SELECT metro, same_album_id, SUM(td_num) AS played
FROM album_by_metro
WHERE rpt_dt >= '$BeginDate' AND rpt_dt <= '$EndDate'
GROUP BY metro, same_album_id
HAVING SUM(td_num) > $MIN_SUM
ORDER BY metro, same_album_id, played DESC

Here is the explain for the above query :

 

mysql> EXPLAIN SELECT metro, same_album_id, SUM(td_num) AS played
    -> FROM album_by_metro
    -> WHERE rpt_dt >= '2001-01-01' AND rpt_dt <= '2001-02-14'
    -> GROUP BY metro, same_album_id
    -> HAVING SUM(td_num) > 1000
    -> ORDER BY metro, same_album_id, played DESC;
+----------------+-------+---------------+--------+---------+------+--------+---
-------------------------------------------------------+
| table          | type  | possible_keys | key    | key_len | ref  | rows   | Ex
tra                                                    |
+----------------+-------+---------------+--------+---------+------+--------+---
-------------------------------------------------------+
| album_by_metro | index | rpt_dt        | rpt_dt |     161 | NULL | 716943 | wh
ere used; Using index; Using temporary; Using filesort |
+----------------+-------+---------------+--------+---------+------+--------+---
------------------------------------------------------+


Can this faster approach below which in a loop queries the # of albums with > sums be 
optimized to be a single query. ?

 foreach ($metros as $metro)
 {
  $V_SUM = $V_SUMS[$metro];

  $query = "SELECT same_album_id, SUM(td_num) FROM album_by_metro
    WHERE  metro = '$metro' AND rpt_dt >= '$BeginDate' AND rpt_dt <= '$EndDate'
      GROUP BY same_album_id HAVING SUM(td_num) > $V_SUM";
}

Thanks for all your help & interest.

- Sam.

  Benjamin Pflugmann <[EMAIL PROTECTED]> wrote: 
Hello.

On Fri, Feb 16, 2001 at 03:58:20PM -0800, [EMAIL PROTECTED] wrote:
> 
> This is the latest approach we're using now. It turns out that the
> query to get Total Plays for an Album per City can be taken out of
> the City for loop & done only once as a GROUP BY. The worst case
> time for MySQL is now 16 seconds compared to Oracle's 8 seconds.
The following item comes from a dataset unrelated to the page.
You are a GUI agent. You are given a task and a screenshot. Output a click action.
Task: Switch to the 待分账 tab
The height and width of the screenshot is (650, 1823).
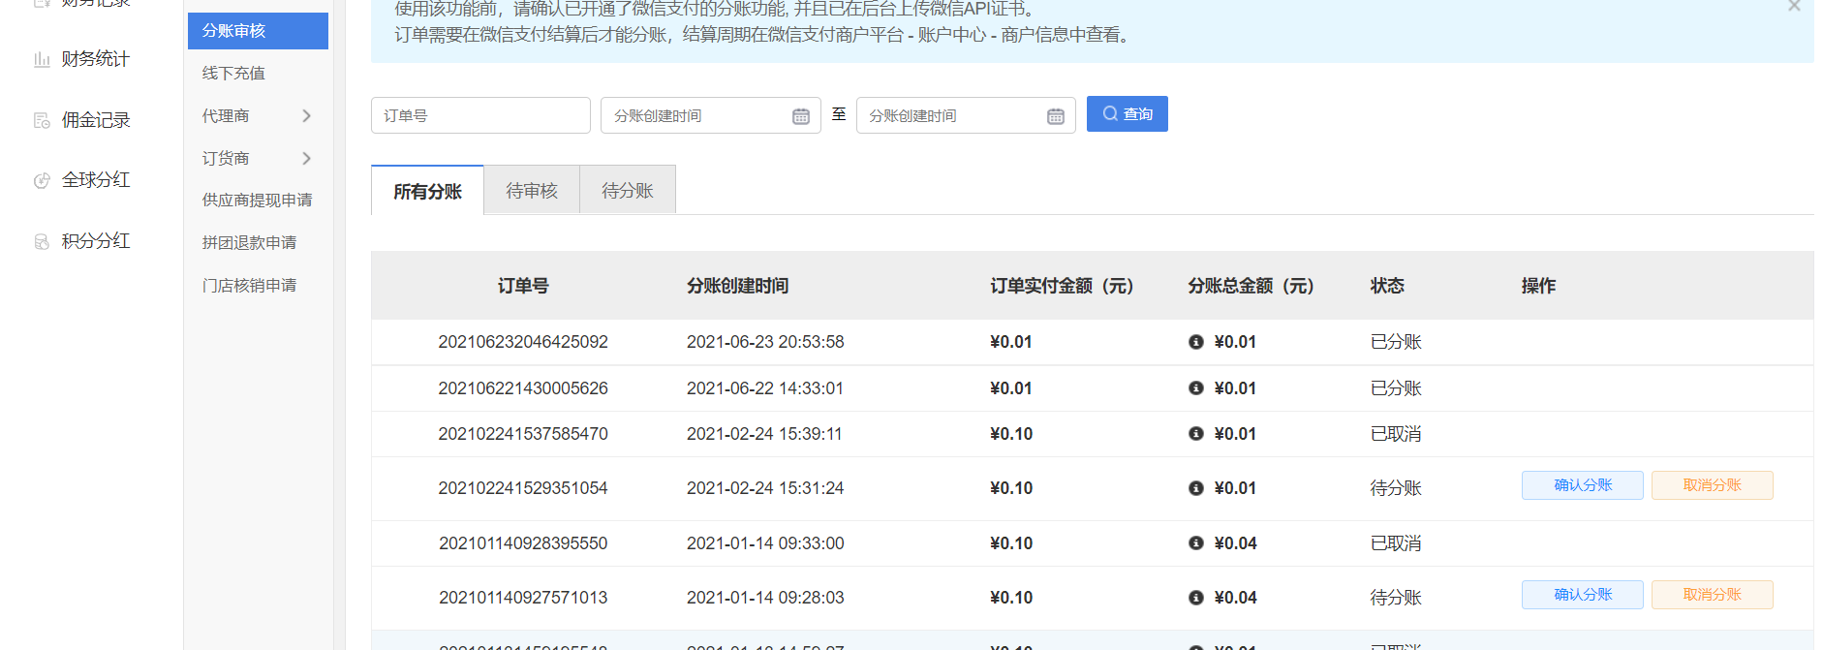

Huh? You got it 7 times faster by only extracting that query from the
for loop and changing it to a group by? Or did you do anything else?

Well, because the column "range" is not used in any of both queries,
normally only the indexes "album_by_metro_idx1/2" are used. As I said
last time, maybe the indexes could be more specific for the query.
Your change now uses idx2 and has the advantage, that all metros it
matches are really used, therefore the index is now okay for the new
query. Before, it was reading all metros in, although it was only
using one.

If you want to try, it would be interesting, what the time for the old
query in the for loop is, when you have an index on
(same_album_id,metro,rpt_dt). Anyhow, your new solution surely is
faster (avoiding communition overhead for about 100 queries).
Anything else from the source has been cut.